I used to get off flavors as well. I always developed leathery flavors when I did BIAB. Then I found out that it is called brew in a bag, not brew in a boot.
 
Oxidized hops, from what I hear, will cause astringency. Since I began limiting hops exposure to "air" I havent had the astringency problems that I used to have.
Had a professional brewer once say that my beer actually made him thirsty!!!
Love your hops and produce better beer, and kits might not be the way to go? Foodsaver ... Get/keep fresh hops...
 
I thought I was saving money buying hops by the pound and storing in the freezer in a ziploc. I ruined so many ipa's this way... finally switched to fresh hops, haven't had the problem since.
 
I was given a pound of centennial hops a while back that had been opened and a very small portion used before being rolled up and stored in the refrigerator in a plastic bag.
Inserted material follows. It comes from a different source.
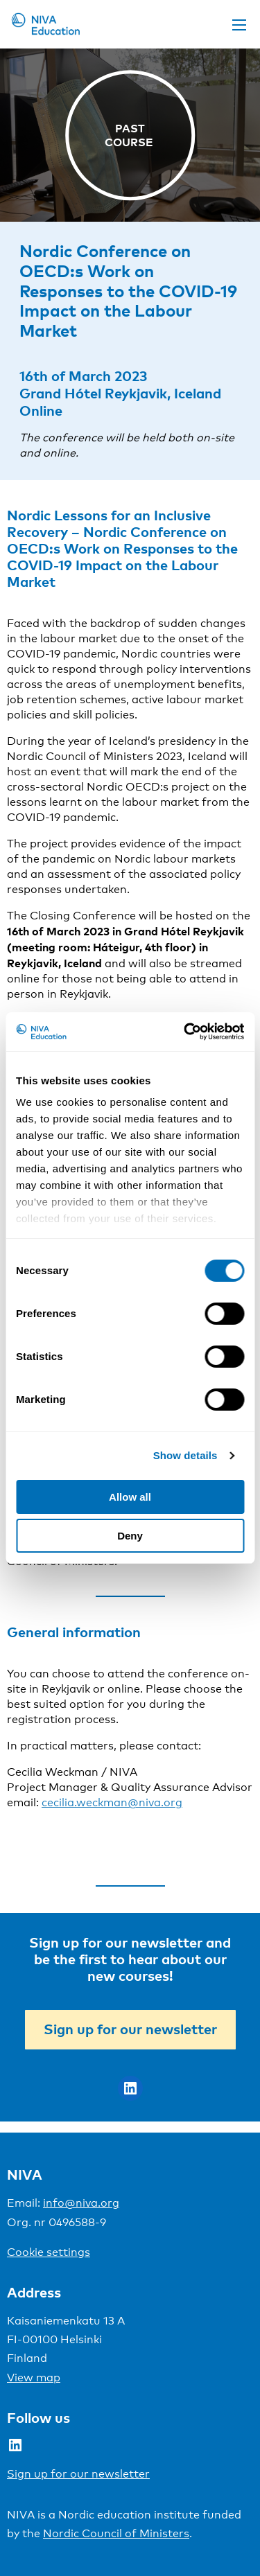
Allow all (130, 1497)
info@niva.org (81, 2202)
I did a 1 gallon SMASH to test them out. It was the most puckering astringent mess and I chocked down all but one bottle that still sets in my cellar as a reminder to not use old hops or old ingredients all together. And that includes yeast.
 
So, the fresh picked hops are bad for sure. The pellets are about 3 months old and smell normal.
 
I'd still be worried about them not being vacuum sealed for that long. But that's me. If you're able to, do a split batch with old hops and brand new hops.